Early Headlines: Taiwan Looks for New Export Markets, Russia Threatens to Nuke Denmark, Greece Says Debt Payment Impossible and More

March 23rd, 2015
in News, econ_news, syndication

Early Bird Headlines 22 March 2015

Econintersect: Here are some of the headlines we found to help you start your day. For more headlines see our afternoon feature for GEI members, What We Read Today, which has many more headlines and a number of article discussions to keep you abreast of what we have found interesting.


Follow up:


  • US companies sell record euro debt (Financial Times) Depressed bond yields in Europe are attracting record debt sales by US multinationals appears a real bargain as interest rates and exchange rates for euro are very low. Econintersect: Companies better be careful to borrow only what they expect to repay from euro based income or they could be badly burned if future exchange rates are very unfavorable.
  • U.S. Looks to Work With China-Led Infrastructure Fund (The Wall Street Journal) Obama administration proposes co-financing projects with new Asian Infrastructure Investment Bank. Econintersect: U.S. had to do something - allies all signing up with China.





  • Russia delivers nuclear warning to Denmark (Financial Times) Russia’s ambassador to Denmark wrote in a newspaper opinion piece threatening a nuclear attack if Denmark participates in a NATO missile defense program.



  • China to keep prudent monetary policy to support structural reforms: central bank governor (The Business Times) "China plans to further ease capital controls in an ongoing bid to make the yuan fully convertible," said central bank Governor Zhou Xiaochuan. Zhou also indicated that the bank intends to stick to a conservative monetary policy despite recent rate cuts and reduction in reserve requirements aimed at lifting the nation's rate of growth. Econintersect: Mr. Zhou sounds conflicted.
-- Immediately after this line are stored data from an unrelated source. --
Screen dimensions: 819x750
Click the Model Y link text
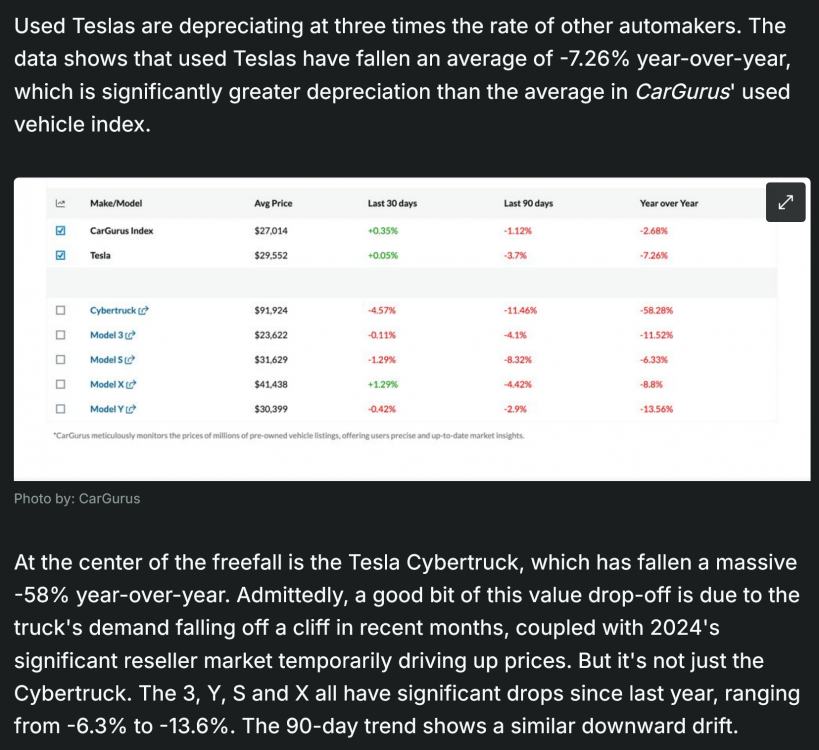[x=107, y=409]
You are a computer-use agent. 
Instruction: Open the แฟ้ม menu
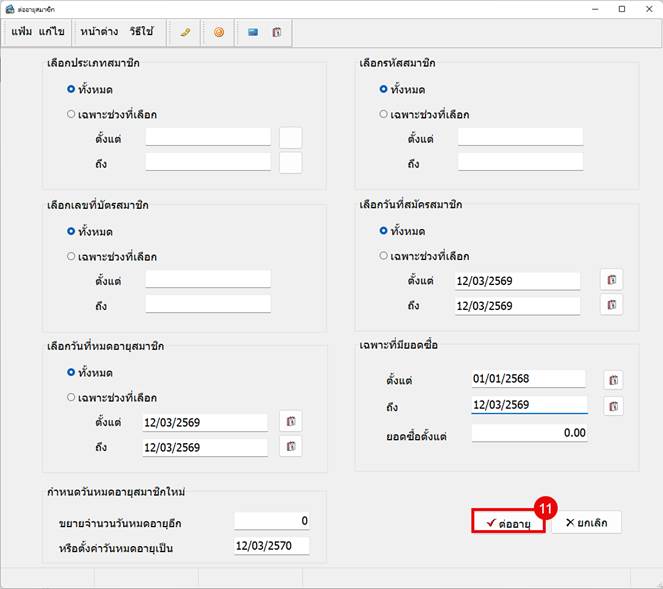tap(22, 32)
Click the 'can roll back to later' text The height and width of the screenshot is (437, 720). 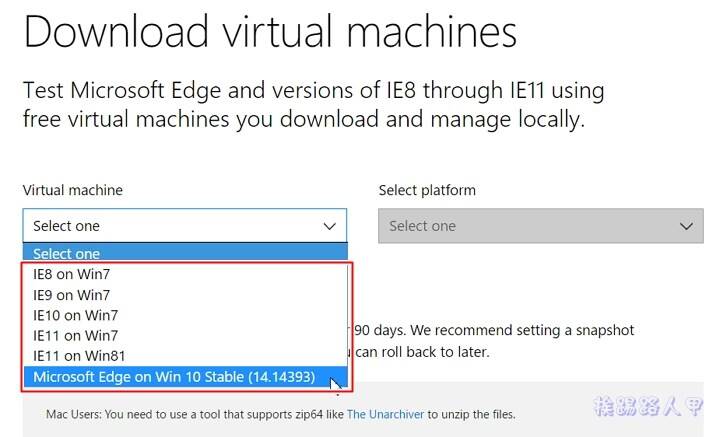click(x=422, y=352)
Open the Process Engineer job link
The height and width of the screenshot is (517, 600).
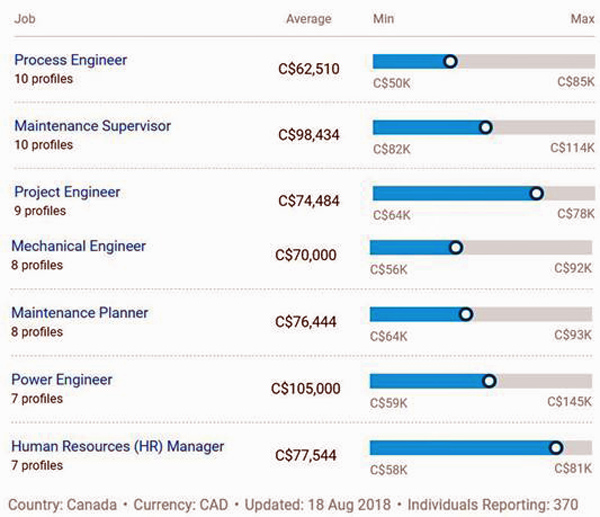70,60
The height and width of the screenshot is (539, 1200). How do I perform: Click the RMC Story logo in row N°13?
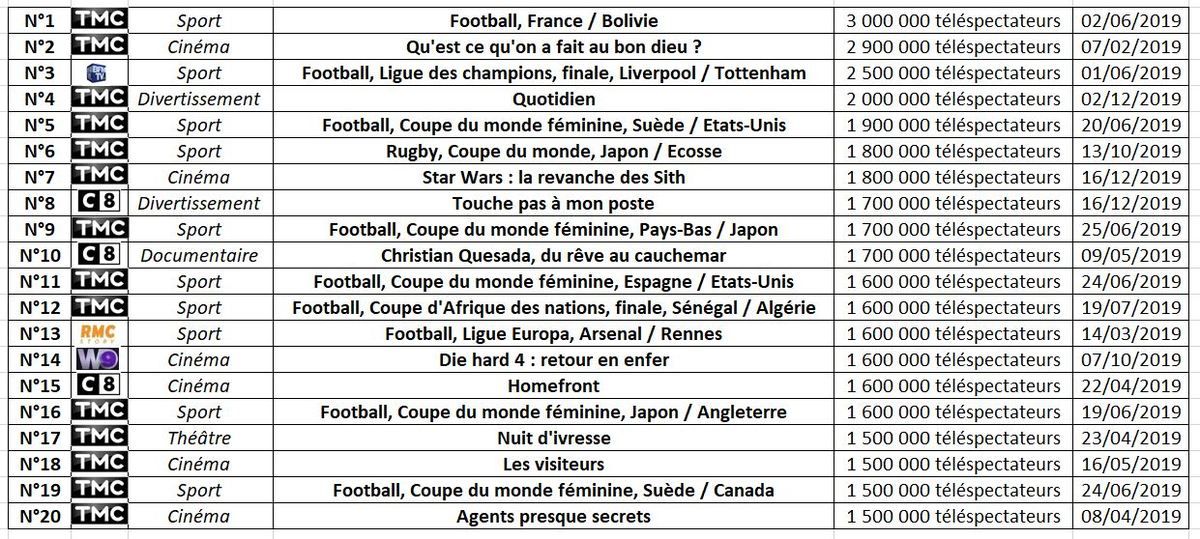coord(100,333)
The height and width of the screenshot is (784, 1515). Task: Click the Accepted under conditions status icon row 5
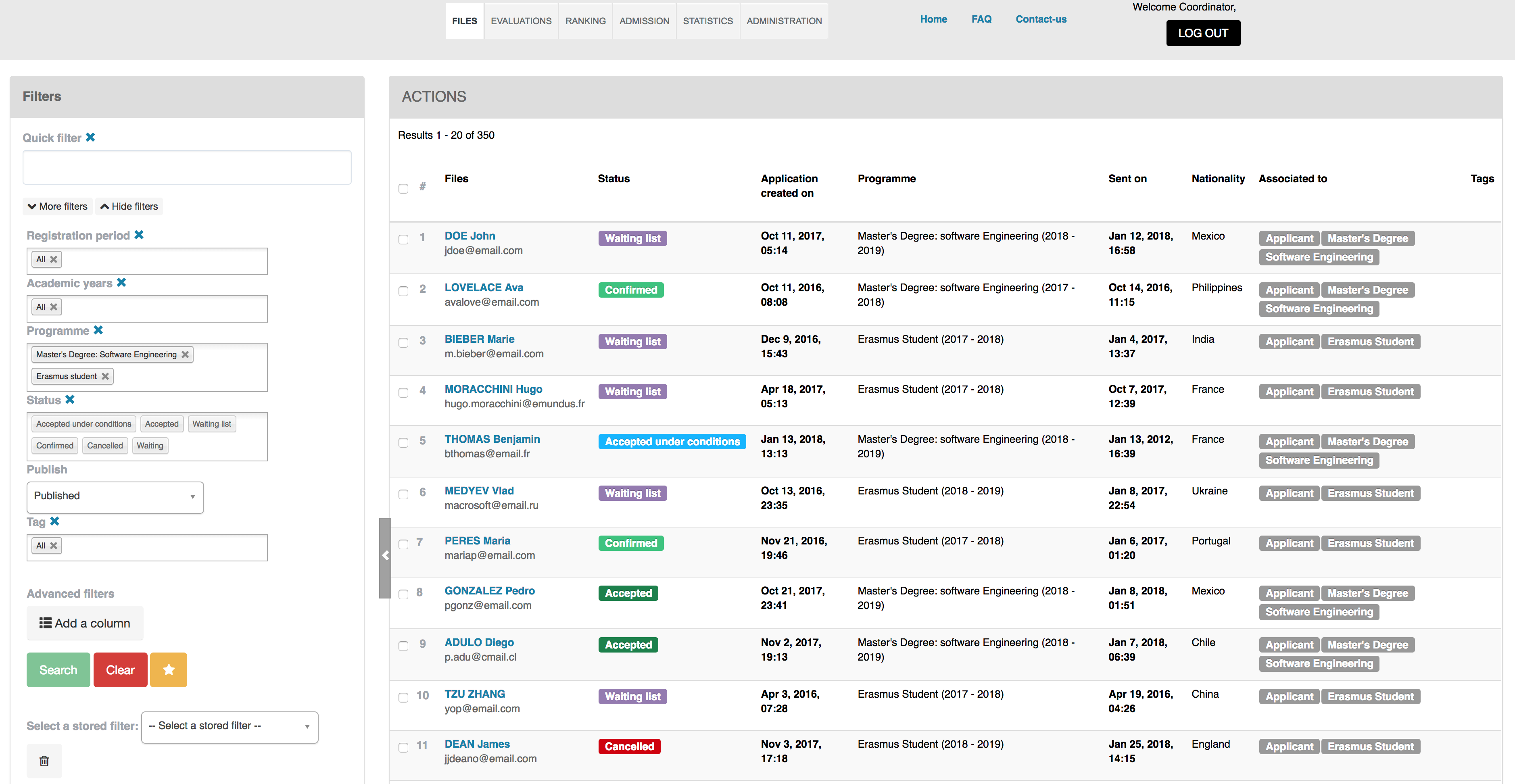tap(671, 441)
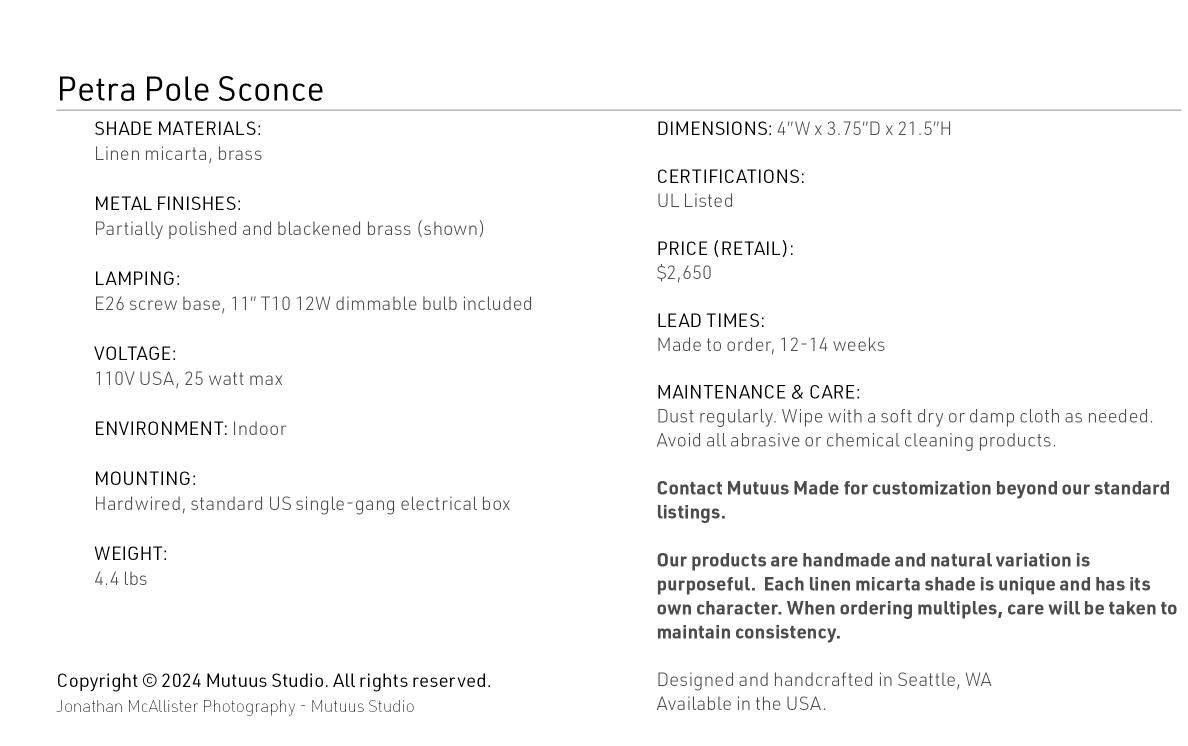1188x746 pixels.
Task: Click the Designed and handcrafted in Seattle line
Action: [x=824, y=680]
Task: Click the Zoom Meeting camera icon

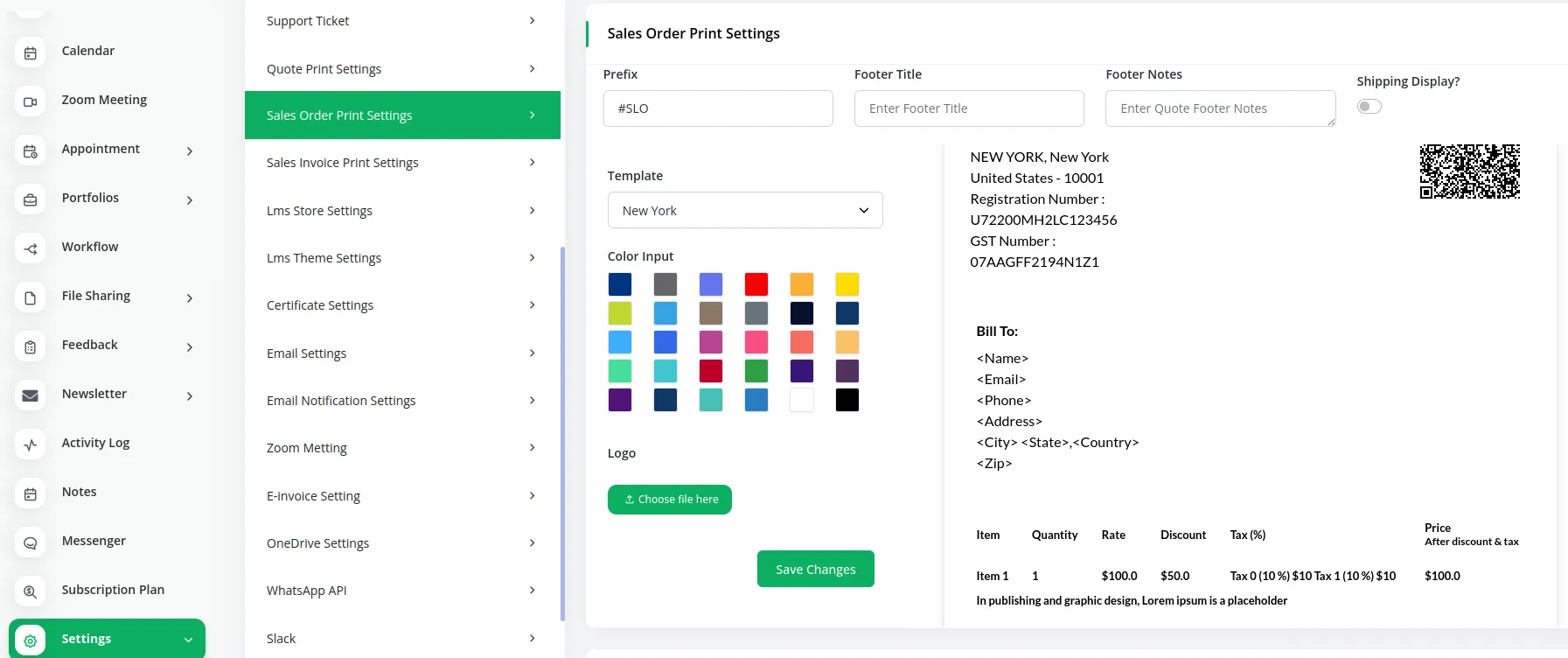Action: [x=31, y=102]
  • Abe-Kuroda honeymoon soured by fiscal friction (Reuters Canada) The central bank wants more action to reduce debt while Abe is emphasizing growth. Econintersect: The credibility of this report is challenged by the statement: "... Japan's staggering public debt, which at 230 percent of GDP is twice the U.S. figure and about 50 points higher than perilous Greece, ..." Compare Japan to the U.S.? Yes. To Greece? No way.